**Collected data**

---*---

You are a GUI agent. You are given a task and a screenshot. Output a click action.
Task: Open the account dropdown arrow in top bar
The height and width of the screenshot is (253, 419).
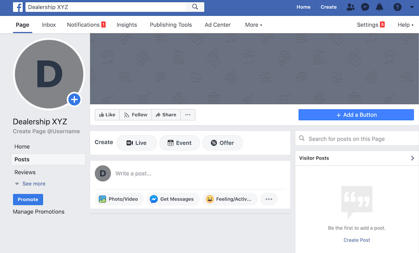412,7
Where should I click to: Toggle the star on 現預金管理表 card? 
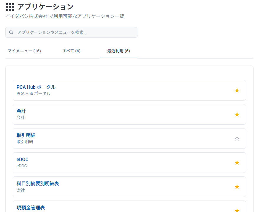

---*---

**PROBLEM TO WORK ON**
The answer must be the data above, repeated exactly, with no pictures.

**RESULT BELOW**
You are a GUI agent. You are given a task and a screenshot. Output a click action.
Task: Open the account dropdown arrow in top bar
The height and width of the screenshot is (253, 419).
412,7
Where should I click to: Toggle the star on 現預金管理表 card? 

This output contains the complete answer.